New £250,000 police fund aims to help women feel safer at night
A new funding programme of almost £250,000 has been announced by Northumbria Police in a bid to help women feel safer at night.
Northumbria’s Police and Crime Commissioner Kim McGuinness has vowed to prioritise women’s safety as nearly £250,000 is being channelled into more late night policing and a range of measures to address the night time fears of females across the region.
Home Secretary Priti Patel has announced the successful bids across England and Wales for projects from the Safety of Women at Night Fund, with police and local authorities in the North East region receiving a total of £678,173.68.

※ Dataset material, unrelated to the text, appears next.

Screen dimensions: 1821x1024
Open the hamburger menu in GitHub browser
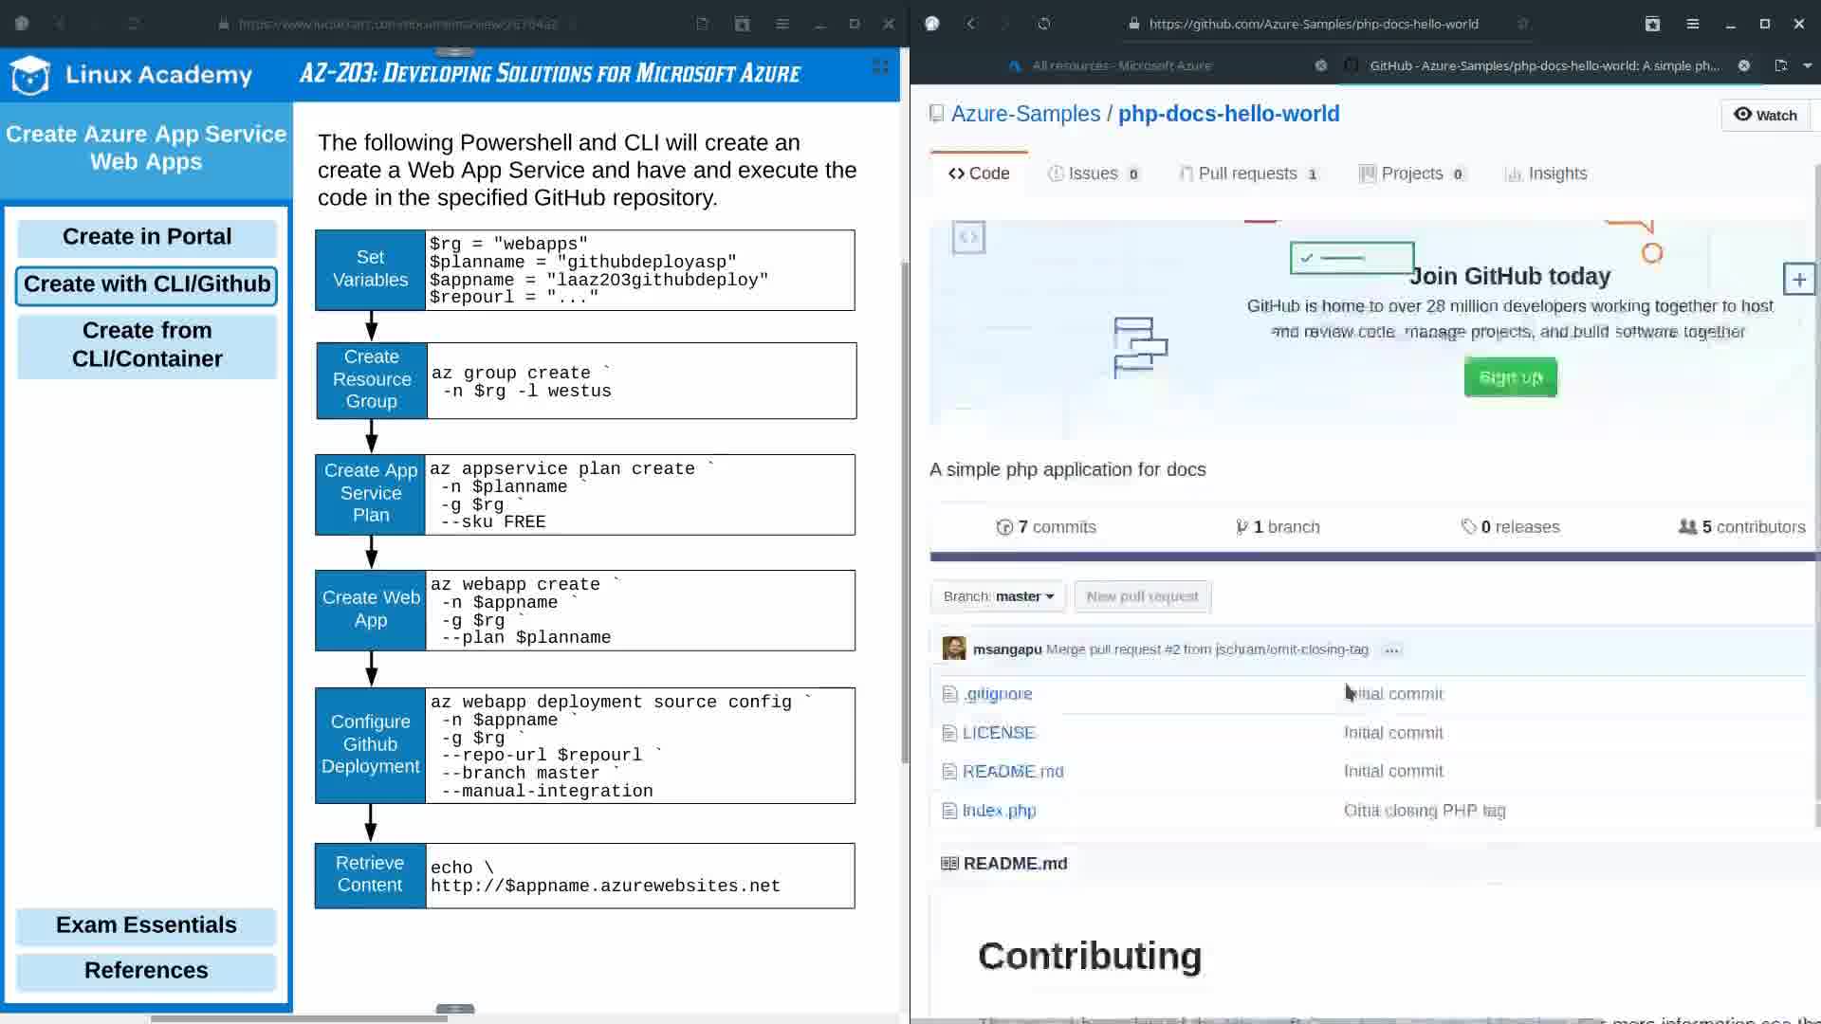point(1692,24)
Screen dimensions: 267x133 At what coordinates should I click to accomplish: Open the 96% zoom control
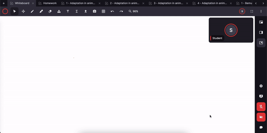(x=133, y=11)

The Fund was launched in July with up to £5million made available for projects and initiatives to improve the safety of women in public spaces at night.
Northumbria officers say more dedicated late night patrols will be happening in the area as part of Operation Cloak as the project teams up with specialist support services which will be available to victims at the ‘earliest possible opportunity’.
The funding will help build on existing initiatives designed to keep vulnerable people safe and prevention projects such as street pastors and street angels are also to be developed.
There are also plans underway to work with offenders and potential offenders to change behaviours.
Northumbria Police say the need to make women feel safer at night has also been echoed locally in the responses to the Commissioner’s Safer Streets survey.
Key findings of the survey revealed that half the sexual harassment that happens in the region happen in bars and pubs and ‘not in a public place’.
The survey also found 42 per cent of respondents felt ‘unsafe or very unsafe at night’, compared to 11 per cent during the day.
Kim McGuinness said: “What kind of society do we live in where women are scared to walk home at night or worry about their drink getting spiked? Things have to change and if anyone says otherwise they are part of the problem.
“I know ours is, thankfully, one of the safest regions but when we carried out The Safer Streets survey earlier this year it really hit home – we clearly don’t feel safe enough. And so, I am setting out plans to do something about it. This is women’s day-to-day lives – women must feel safer.
“More police at night, more training of businesses in the night time economy, more education and interventions - we’re joining it all up so women in Northumbria will feel safer and women will be safer.”